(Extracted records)
────────────────────

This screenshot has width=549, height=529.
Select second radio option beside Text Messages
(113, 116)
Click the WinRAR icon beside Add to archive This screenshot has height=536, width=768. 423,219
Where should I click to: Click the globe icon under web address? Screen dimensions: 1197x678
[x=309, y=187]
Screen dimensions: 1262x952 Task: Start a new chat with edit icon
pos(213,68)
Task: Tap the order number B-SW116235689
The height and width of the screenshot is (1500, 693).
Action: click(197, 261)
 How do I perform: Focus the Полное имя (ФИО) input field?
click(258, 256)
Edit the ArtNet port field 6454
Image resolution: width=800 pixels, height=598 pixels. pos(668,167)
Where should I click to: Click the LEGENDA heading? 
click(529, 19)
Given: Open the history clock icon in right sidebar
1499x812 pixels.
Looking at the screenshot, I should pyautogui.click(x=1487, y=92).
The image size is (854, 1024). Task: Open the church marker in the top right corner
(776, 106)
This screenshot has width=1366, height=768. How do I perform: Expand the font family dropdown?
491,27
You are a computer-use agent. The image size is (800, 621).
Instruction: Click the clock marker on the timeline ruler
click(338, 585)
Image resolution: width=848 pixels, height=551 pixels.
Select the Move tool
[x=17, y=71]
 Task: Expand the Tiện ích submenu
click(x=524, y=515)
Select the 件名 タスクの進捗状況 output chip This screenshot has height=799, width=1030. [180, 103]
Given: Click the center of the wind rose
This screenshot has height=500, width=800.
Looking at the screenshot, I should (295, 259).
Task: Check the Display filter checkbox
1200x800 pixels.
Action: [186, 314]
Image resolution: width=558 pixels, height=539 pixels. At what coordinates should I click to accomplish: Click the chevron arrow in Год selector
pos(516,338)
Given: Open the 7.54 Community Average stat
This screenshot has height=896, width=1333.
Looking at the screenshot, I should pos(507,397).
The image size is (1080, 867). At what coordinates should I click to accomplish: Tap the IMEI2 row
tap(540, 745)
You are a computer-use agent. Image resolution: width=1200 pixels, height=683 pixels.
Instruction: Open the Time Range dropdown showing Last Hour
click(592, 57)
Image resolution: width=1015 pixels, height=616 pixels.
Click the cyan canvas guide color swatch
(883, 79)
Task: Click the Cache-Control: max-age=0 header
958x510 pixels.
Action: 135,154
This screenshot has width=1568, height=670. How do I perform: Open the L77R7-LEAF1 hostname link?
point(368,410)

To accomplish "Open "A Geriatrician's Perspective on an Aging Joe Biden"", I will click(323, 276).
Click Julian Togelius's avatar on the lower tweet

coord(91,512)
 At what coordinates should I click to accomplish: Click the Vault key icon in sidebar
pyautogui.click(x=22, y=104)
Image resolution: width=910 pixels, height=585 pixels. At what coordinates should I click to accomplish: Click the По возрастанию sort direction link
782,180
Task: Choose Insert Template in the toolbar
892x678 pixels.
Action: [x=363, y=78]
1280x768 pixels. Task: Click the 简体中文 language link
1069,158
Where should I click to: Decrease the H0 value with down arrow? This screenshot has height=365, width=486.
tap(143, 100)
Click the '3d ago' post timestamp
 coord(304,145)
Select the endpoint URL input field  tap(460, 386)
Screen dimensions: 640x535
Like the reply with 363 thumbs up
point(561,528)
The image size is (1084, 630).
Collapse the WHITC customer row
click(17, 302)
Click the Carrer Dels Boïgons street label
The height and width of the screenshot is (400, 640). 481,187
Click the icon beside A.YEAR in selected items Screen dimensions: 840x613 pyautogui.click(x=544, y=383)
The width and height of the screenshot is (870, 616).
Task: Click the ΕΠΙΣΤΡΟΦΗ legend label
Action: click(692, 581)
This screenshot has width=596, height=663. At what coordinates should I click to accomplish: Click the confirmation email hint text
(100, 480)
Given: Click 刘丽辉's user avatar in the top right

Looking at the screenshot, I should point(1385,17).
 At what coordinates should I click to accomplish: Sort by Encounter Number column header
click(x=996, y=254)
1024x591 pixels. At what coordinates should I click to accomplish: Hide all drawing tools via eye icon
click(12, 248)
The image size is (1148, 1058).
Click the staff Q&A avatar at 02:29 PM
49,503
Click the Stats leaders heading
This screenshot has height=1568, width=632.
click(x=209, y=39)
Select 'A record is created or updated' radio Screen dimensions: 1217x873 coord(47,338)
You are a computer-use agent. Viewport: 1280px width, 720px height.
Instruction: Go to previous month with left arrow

────────────────────

Wherever the line holding "Task: Check the Display filter checkbox" falls in the entries above, copy exactly from it through the line holding "Select the endpoint", inclusive, and add nothing.

### ANSWER TO THIS EXERCISE:
Task: Check the Display filter checkbox
1200x800 pixels.
Action: [186, 314]
Image resolution: width=558 pixels, height=539 pixels. At what coordinates should I click to accomplish: Click the chevron arrow in Год selector
pos(516,338)
Given: Open the 7.54 Community Average stat
This screenshot has height=896, width=1333.
Looking at the screenshot, I should pos(507,397).
The image size is (1080, 867). At what coordinates should I click to accomplish: Tap the IMEI2 row
tap(540, 745)
You are a computer-use agent. Image resolution: width=1200 pixels, height=683 pixels.
Instruction: Open the Time Range dropdown showing Last Hour
click(592, 57)
Image resolution: width=1015 pixels, height=616 pixels.
Click the cyan canvas guide color swatch
(883, 79)
Task: Click the Cache-Control: max-age=0 header
958x510 pixels.
Action: 135,154
This screenshot has width=1568, height=670. How do I perform: Open the L77R7-LEAF1 hostname link?
point(368,410)

To accomplish "Open "A Geriatrician's Perspective on an Aging Joe Biden"", I will click(323, 276).
Click Julian Togelius's avatar on the lower tweet

coord(91,512)
 At what coordinates should I click to accomplish: Click the Vault key icon in sidebar
pyautogui.click(x=22, y=104)
Image resolution: width=910 pixels, height=585 pixels. At what coordinates should I click to accomplish: Click the По возрастанию sort direction link
782,180
Task: Choose Insert Template in the toolbar
892x678 pixels.
Action: [x=363, y=78]
1280x768 pixels. Task: Click the 简体中文 language link
1069,158
Where should I click to: Decrease the H0 value with down arrow? This screenshot has height=365, width=486.
tap(143, 100)
Click the '3d ago' post timestamp
 coord(304,145)
Select the endpoint URL input field  tap(460, 386)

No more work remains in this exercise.